• [Description of the task]: Retype, word for word, the part of the blog post below between "I saw yesterday" and "too. Just saying.", inclusive.

Reading passage section start

Wednesday, March 17, 2010
WTHW~ Doctors, Facebook beats Google and the Easter Bunny
Another addition of What the Hell Wednesday. Bought to you from Raleigh this week. Puddin Pop and I came down to take care of my brother and will be heading home tomorrow. If you're playing along or just want to read some funny stuff, head over to Elle and Stacy's Blue Monkey Butt and check out some other WTHW posts.
So. Darling brother had surgery on some herniated discs to relieve the pain and tingling in his arm and fingers. He was told his neck would be sore for weeks but the arm and finger pain would be relieved immediately. WRONG. His arm still aches, his fingers are still tingly, he has a massive headache and all of this over shadows the neck pain he is supposed to have. What the Hell? On top of that we can't get the doctor to call us back to explain. Not feeling the love at the moment.
What the Hell? It's St. Patrick's Day and I neglected to bring anything green for PP or I to wear. If you see us refrain from pinching due to our circumstance. ..or just pinch me as it is totally nor her fault. She had a bad mommy...at least in the planning and packing department. That's all I'm claiming at this moment.
I saw yesterday that Facebook took over the number one spot on Google from Google. What the Hell is up with that? I guess when you can post your questions to your friends rather than in a google search the answers are more believable? I've noticed people posing their questions and getting tons of responses. Usually someone "looks it up" and posts the link. The others just leave random comments, hence giving all the extra links to FB. It's more fun that way too. Just saying.
We went to see the Easter Bunny yesterday. Not something we usually do but we found ourselves at the mall...with the bunny...and no line. Just as we were coming up on the "area" a group of teenagers ran up to the bunny. What the Hell? They took at least 15 minutes to get their pics and didn't purchase anything. Should this be allowed? They did allow for personal pics to be taken, which I know some places do not. I think I now know why. We bought a key chain and a kick-butt unbreakable snow globe.
Slow week. Low drama. I actually slept until 8:15 this morning. What the Hell? Don't tell Hubster he'll think I'm on vacation.

Reading passage section end
Data section start

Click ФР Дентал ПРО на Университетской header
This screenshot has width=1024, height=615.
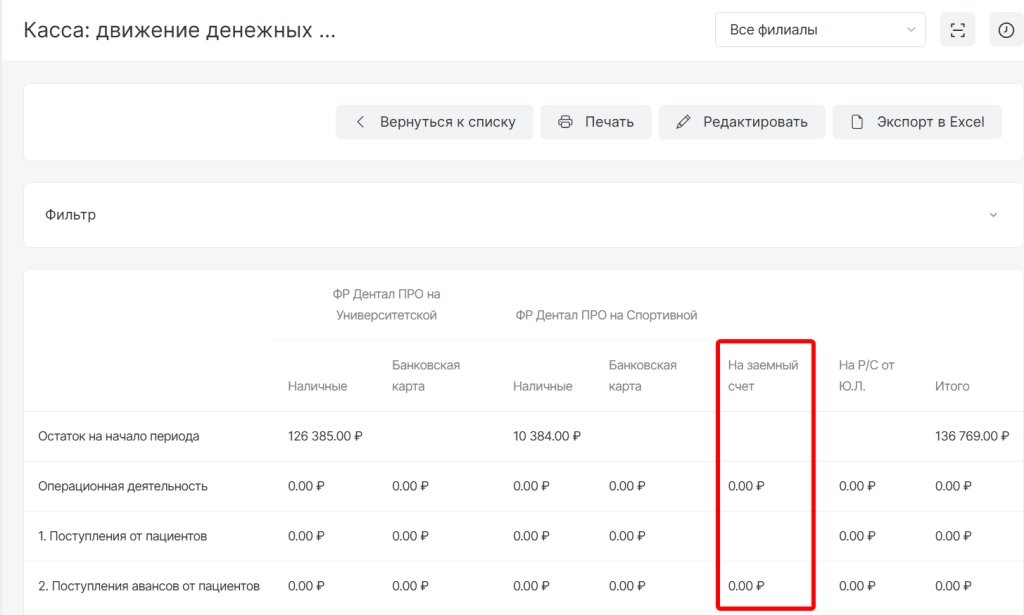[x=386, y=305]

Data section end
Data section start

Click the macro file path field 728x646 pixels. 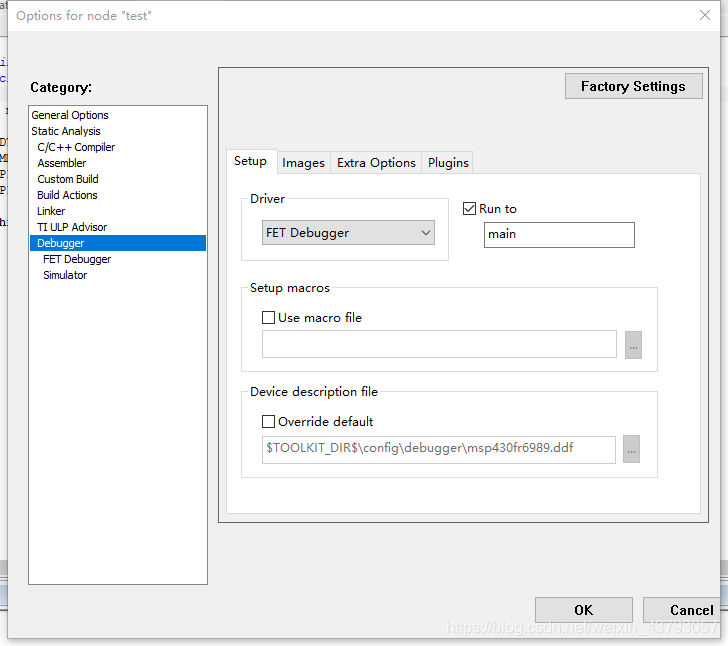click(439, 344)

Data section end

• [Task result]:
I saw yesterday that Facebook took over the number one spot on Google from Google. What the Hell is up with that? I guess when you can post your questions to your friends rather than in a google search the answers are more believable? I've noticed people posing their questions and getting tons of responses. Usually someone "looks it up" and posts the link. The others just leave random comments, hence giving all the extra links to FB. It's more fun that way too. Just saying.